DATA:
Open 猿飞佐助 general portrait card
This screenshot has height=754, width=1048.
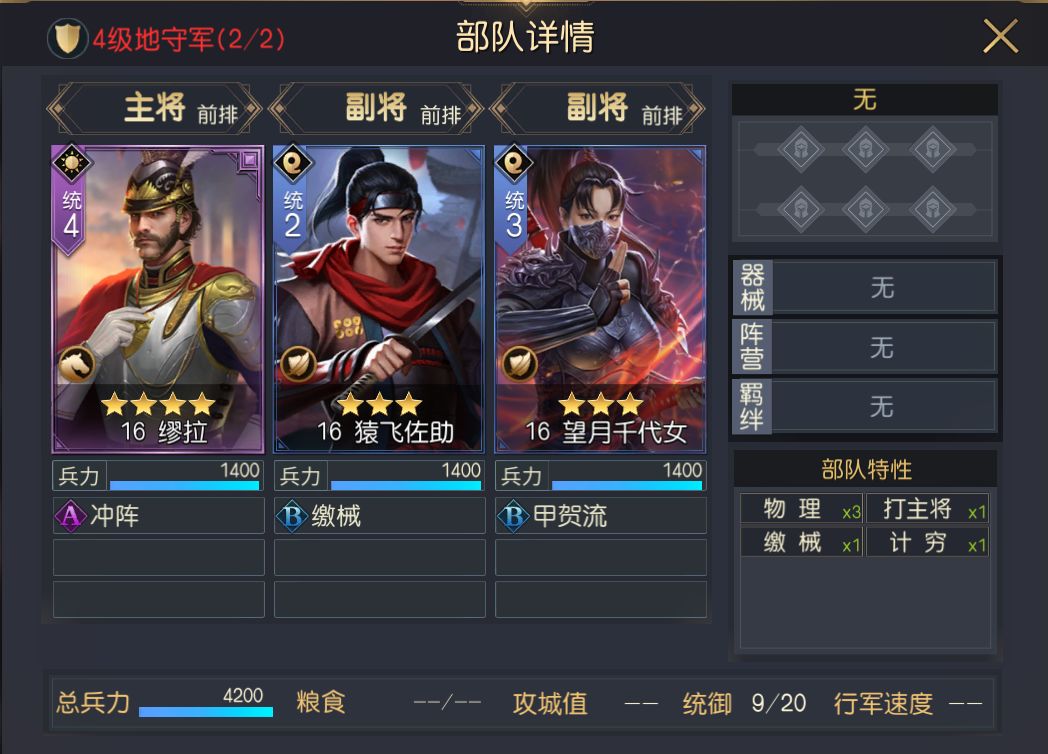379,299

---

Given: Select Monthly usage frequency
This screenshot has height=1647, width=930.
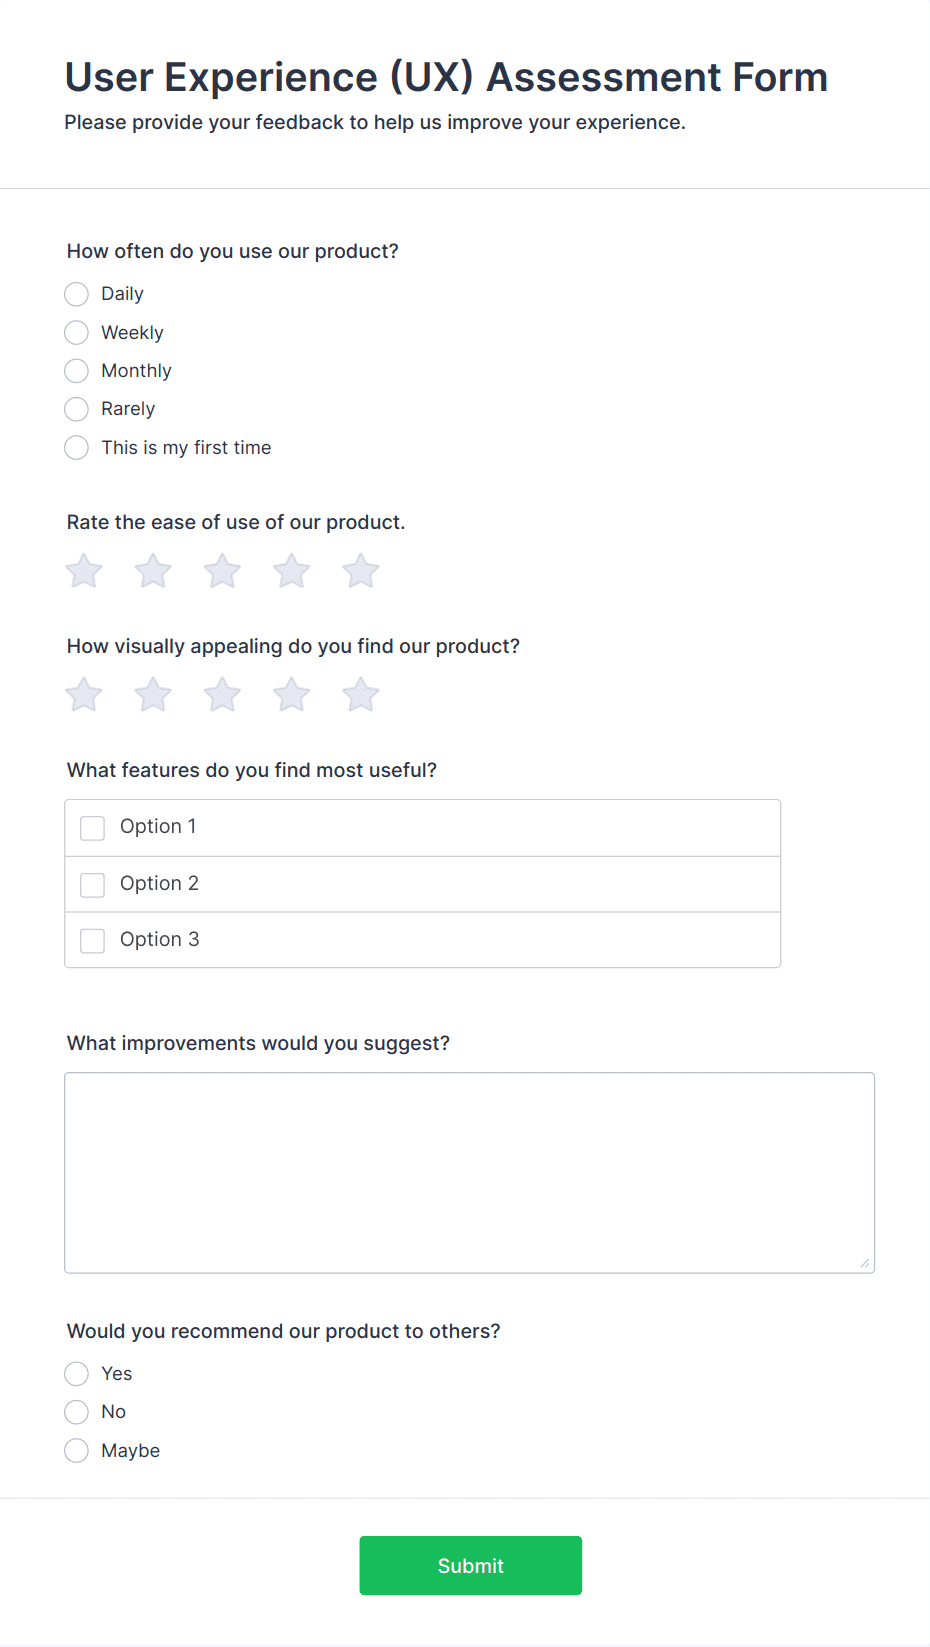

==

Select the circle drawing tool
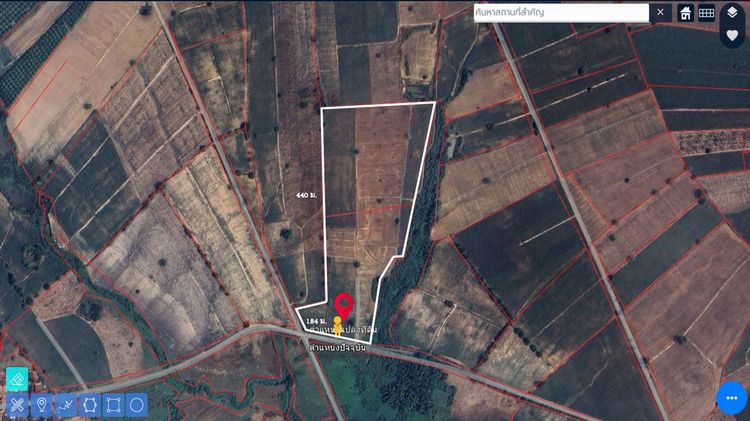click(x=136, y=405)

JOB: Put the data starting at the line containing "Given: Select Monthly usage frequency" and ending at the line containing "This screenshot has height=1647, width=930." into a Markdown table, leaving out blank lines. Use two columns, Row and Line.

SOLUTION FOR THIS TASK:
| Row | Line |
|---|---|
| 1 | Given: Select Monthly usage frequency |
| 2 | This screenshot has height=1647, width=930. |